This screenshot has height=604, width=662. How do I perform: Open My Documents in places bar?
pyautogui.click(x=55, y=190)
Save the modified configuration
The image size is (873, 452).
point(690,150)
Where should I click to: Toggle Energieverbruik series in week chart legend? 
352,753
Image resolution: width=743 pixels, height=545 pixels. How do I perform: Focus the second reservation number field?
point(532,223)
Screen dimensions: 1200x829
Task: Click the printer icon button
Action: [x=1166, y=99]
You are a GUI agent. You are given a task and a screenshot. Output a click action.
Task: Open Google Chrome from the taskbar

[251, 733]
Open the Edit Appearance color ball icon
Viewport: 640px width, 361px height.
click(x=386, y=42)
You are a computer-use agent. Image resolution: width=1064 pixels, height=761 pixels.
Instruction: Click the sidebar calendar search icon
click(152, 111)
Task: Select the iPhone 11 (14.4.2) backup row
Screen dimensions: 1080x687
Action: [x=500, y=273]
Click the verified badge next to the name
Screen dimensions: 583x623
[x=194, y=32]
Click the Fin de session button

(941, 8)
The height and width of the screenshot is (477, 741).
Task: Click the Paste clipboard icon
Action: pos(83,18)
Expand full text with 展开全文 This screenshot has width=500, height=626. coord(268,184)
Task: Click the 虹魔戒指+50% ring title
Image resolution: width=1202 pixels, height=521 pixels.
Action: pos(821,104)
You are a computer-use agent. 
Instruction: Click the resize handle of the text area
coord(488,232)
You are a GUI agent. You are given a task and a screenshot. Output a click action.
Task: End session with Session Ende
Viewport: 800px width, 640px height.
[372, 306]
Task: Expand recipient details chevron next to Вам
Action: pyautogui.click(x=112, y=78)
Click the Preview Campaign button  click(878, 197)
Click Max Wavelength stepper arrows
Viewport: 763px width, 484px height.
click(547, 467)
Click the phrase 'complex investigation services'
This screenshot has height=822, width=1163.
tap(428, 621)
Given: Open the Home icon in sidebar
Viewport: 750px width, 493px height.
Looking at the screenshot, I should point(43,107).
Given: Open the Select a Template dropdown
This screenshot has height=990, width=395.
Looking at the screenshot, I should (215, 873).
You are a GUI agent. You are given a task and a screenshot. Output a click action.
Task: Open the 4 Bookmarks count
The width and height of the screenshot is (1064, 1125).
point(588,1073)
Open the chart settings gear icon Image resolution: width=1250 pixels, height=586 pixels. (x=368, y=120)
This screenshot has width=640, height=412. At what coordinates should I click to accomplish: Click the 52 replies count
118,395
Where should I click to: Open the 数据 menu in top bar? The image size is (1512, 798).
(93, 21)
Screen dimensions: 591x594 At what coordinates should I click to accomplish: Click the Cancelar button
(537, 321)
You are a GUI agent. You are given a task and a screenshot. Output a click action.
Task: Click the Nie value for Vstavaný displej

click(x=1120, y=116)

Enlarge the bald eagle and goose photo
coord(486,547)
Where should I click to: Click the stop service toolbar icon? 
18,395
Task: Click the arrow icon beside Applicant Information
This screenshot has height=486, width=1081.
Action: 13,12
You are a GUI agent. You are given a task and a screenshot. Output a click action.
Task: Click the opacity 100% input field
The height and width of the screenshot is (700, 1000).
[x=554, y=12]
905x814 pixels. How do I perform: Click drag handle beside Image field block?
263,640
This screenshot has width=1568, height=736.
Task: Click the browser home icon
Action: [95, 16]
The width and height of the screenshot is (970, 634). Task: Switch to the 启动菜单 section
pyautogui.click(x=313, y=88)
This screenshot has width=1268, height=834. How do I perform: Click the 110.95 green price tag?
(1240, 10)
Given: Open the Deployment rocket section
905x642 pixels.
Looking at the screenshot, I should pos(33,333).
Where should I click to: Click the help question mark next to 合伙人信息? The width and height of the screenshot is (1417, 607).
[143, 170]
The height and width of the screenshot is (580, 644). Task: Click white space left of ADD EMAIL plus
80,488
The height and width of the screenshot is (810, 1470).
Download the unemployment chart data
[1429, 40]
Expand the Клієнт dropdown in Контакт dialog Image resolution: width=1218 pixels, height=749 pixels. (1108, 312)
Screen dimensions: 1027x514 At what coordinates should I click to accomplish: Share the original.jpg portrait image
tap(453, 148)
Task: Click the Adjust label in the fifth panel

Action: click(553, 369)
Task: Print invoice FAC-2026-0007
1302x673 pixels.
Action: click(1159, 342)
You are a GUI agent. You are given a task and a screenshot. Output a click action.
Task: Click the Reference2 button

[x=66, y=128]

============

» **YOUR INSTRUCTIONS**: Your task is to gather all lines from the entries above that hold the word "Select".

» **FINISHED TASK**:
Task: Select the iPhone 11 (14.4.2) backup row
Given: Open the Select a Template dropdown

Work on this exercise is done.